I have a picnic to set up.
***
I pick at the corner of the picnic mat absentmindedly as Tyler uncaps a bottle of soda and hands it to me with a grin.
Finally, after years of saying we should do this sometime, we’re here. The sun is low but not setting yet. Golden light pools over the lake like melted honey, the kind of lighting that makes everything look a little softer.
We sit in silence for a while, unwrapping sandwiches and tearing open bags of chips. Tyler leans back, watching the ducks glide over the water like he’s trying to memorize the moment.
I try to do the same. But my thoughts… they scatter.
Because I used Alexander’s money to buy this picnic basket, there are loads of snacks and junk food inside.
Alex had wired my weekly pay to me this morning after I left his place.
I wasn’t expecting it, especially since I hadn’t even taught him ASL this week.
Monday had been a disaster. I’d fallen into his pool, he’d kissed me—my first kiss, by the way—left a hickey on my neck, and then disappeared on a work trip for the rest of the week.
He came back yesterday, Friday, and things escalated so fast I’m still reeling.
God, I can’t believe I actually came in my pants just from dry humping. And the size of him—
Okay, stop. Enough.
A nudge on my shoulder pulls me out of the spiral.
“You okay?” Tyler signs, his lips moving with the words at the same time.
I blink, then force a small smile.
“Yeah,” I sign back, “just tired.”
He studies me for a moment, like he knows I’m holding back. But he doesn’t push. Instead, he grins and takes a long sip from his can, eyes still fixed on me over the rim.
“How do you feel about quitting?” he asks finally, hands and voice in sync.
I exhale, my fingers hesitating in the air before moving again.
“I don’t know,” I sign slowly. “Right now… I feel good. Almost free.”
I pause, the weight of it settling in.
“I just don’t know if it’ll last.”
He doesn’t interrupt. Just watches.
“I didn’t even like the job,” I admit, my hands sharp with the confession. “But it was the only place that took me in. Every other door was shut. Even if it was loud, even if it was hard—it was… something.”
Tyler’s mouth lifts into a soft smile. Then, without warning, he ruffles my hair. I scowl, jerking back. My curls are a nightmare when someone ruffles them, and he knows it.
He smirks, unapologetic.
“I’m glad you quit,” he says. “You were starting to look like a walking corpse.”
I punch him lightly, and he barks a laugh.
I look down at my lap. And lick my lips nervously. Here goes nothing
“I have something to tell you.” I sign.
He sees the seriousness in my eyes because he drops the fries he’s about to munch on and gives me his attention.
His brow furrows. “Okay…”
I hesitate, my chest tightening.
Then I sign, slower this time,
“I’ve been communicating with Alex. Using my voice.”
He looks at me, confused for a while, then realization glints in his eyes. I can see the surprise settle into his face before it twists into something more complex.
“You mean… talking? Like actually talking?” He asks
I give a hesitant nod, and I can see his shoulder stiffen.
“Since when?”
I hesitate again. The first time was… the night of the auction. But I don’t tell him that, so I sign instead,
“Ever since I met him.”
He lets out a quiet laugh—dry, not amused.
“So… weeks ago”
My heart stumbles in my chest.
“I’m not mad,” he says, letting out a breath, like he can see my heart already breaking.
“I just—” He shakes his head, eyes flitting away from me, down to his own hands. “The only words you’ve been saying to me for the past four years are ‘happy birthday, Tyler’ every year.”

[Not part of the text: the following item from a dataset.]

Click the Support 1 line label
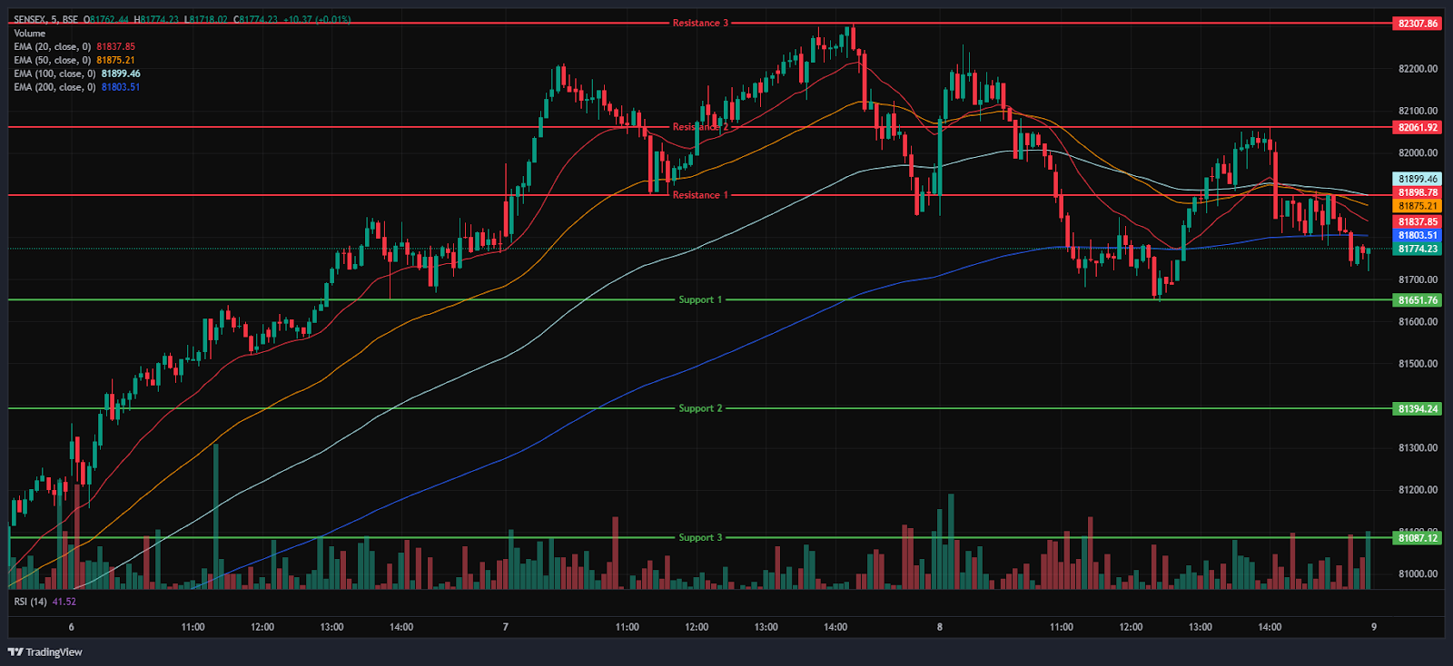Viewport: 1453px width, 666px height. 700,299
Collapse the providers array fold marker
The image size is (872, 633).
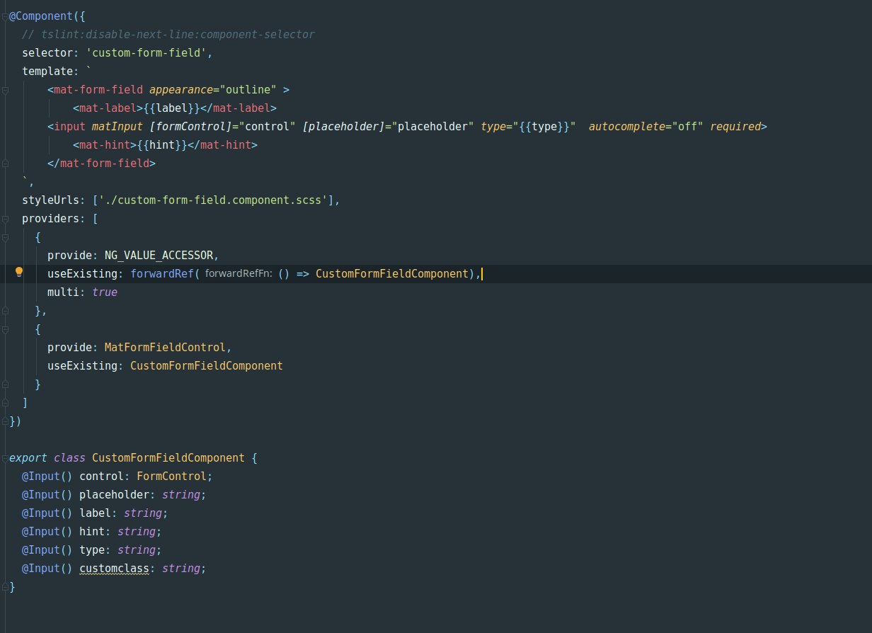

My chest caves. Guilt stabs sharp and unforgiving. I want to talk to him, I want to talk more, but I can’t. I still don’t know why I speak to Alex the way I do. I do not understand the science or the psychology behind it, but there is nothing I can do about it.
“I’m sorry,” I sign to him with a pleading look. “I’ll try, it’s not something I can control.”
“fuck Lucas, stop apologizing,” Tyler says calmly. “I am not mad at you. I know it is something you have no control over. I’m sorry for making you feel guilty.”
I look at him, checking if I’ll see any sign of disappointment in his eyes, but there’s none. Only a little bit of hurt that makes me feel like a Bad friend. We sit there again in silence. But this time it feels worse than before. Like something’s snapped between us and we’re trying not to bleed.
Then Tyler’s voice cuts through the silence,
“You like him.”
I tense. My heart feels like it stalls in my chest.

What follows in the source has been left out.